We could maybe use the following relation : let $x$ be a root of $f'$, then $$\frac{1}{x-a_1} + ... + \frac{1}{x - a_n} = 0$$
My plan was to suppose that there is a $b_j \in A_j$ and to derive a contradiction, but I couldn't find it. Help ?
Edit. This can be found in the book Problems in real analysis (Rudinescu, Andreescu), pb 5.6.42. Apparently it's called "Laguerre's theorem".

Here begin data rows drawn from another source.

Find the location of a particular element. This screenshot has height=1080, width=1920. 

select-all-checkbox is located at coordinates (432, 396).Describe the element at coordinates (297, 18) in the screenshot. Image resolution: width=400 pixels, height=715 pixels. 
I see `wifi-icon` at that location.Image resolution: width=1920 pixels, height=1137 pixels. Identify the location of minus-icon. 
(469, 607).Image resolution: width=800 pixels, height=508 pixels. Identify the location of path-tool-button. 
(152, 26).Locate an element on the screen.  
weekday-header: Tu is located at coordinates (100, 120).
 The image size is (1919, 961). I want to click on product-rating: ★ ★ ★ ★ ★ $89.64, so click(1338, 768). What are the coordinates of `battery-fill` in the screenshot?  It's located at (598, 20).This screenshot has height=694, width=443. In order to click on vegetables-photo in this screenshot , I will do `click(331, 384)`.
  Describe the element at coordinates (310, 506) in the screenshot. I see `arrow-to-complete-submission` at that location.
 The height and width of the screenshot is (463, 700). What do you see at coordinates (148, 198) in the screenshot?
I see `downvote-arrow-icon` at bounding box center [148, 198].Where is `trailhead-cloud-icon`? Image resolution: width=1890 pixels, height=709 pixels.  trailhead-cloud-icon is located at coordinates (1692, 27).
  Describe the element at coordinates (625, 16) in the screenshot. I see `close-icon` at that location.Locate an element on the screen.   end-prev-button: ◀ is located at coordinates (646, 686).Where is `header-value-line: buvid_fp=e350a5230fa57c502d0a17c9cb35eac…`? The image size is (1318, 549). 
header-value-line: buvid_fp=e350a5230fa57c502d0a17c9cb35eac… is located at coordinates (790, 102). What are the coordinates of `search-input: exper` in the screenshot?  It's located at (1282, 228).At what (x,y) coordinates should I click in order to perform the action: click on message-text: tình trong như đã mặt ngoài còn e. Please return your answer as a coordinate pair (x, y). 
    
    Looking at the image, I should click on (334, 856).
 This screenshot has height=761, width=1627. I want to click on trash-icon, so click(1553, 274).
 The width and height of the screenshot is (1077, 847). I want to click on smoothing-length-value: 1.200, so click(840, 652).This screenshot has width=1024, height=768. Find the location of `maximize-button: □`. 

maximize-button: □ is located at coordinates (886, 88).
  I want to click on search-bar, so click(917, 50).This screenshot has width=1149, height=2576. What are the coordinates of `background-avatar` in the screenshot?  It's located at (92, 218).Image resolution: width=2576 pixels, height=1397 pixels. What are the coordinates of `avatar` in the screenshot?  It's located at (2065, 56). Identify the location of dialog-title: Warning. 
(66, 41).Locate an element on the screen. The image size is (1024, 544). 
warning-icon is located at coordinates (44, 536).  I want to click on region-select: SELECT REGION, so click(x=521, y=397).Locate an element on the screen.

Well, I've worked it out. Note $d_i = |a_i - a_{i+1}|$ for simplicity. Suppose that there is $j$ such that $b_j \in A_j$ and note $x=b_j$. Then for every $i>j$ we have $a_i - x > d_i\frac{n-1}{n}$, so we'll have $$ \frac{1}{x - a_i}>- \frac{n}{(n-1)d_i}$$ On the other side, if $i<j$ then $\frac{1}{x - a_i}>0$. So when we put everything together we have the strict inequality $$\sum_{i=1}^{n-1}\frac{1}{x-a_i} > \frac{n}{d_i} - \frac{n}{(n-1)d_i}- ... \frac{n}{(n-1)d_i} $$ where there are at most $n-1$ terms in the last sum. The right side is equal to
$$\frac{n}{d_i}\left( 1 - \frac{1}{n-1} - ... - \frac{1}{n-1}\right)\geqslant \frac{n}{d_i}\left(1 - (n-1)\frac{1}{n-1}\right) =0$$ and finally, $$\sum_{i=1}^{n-1}\frac{1}{x-a_i} > 0$$ which is in contradiction with the fact that $$\sum_{i=1}^{n-1}\frac{1}{x-a_i}=0$$ therefore, $b_j \notin A_j$ for every $j$.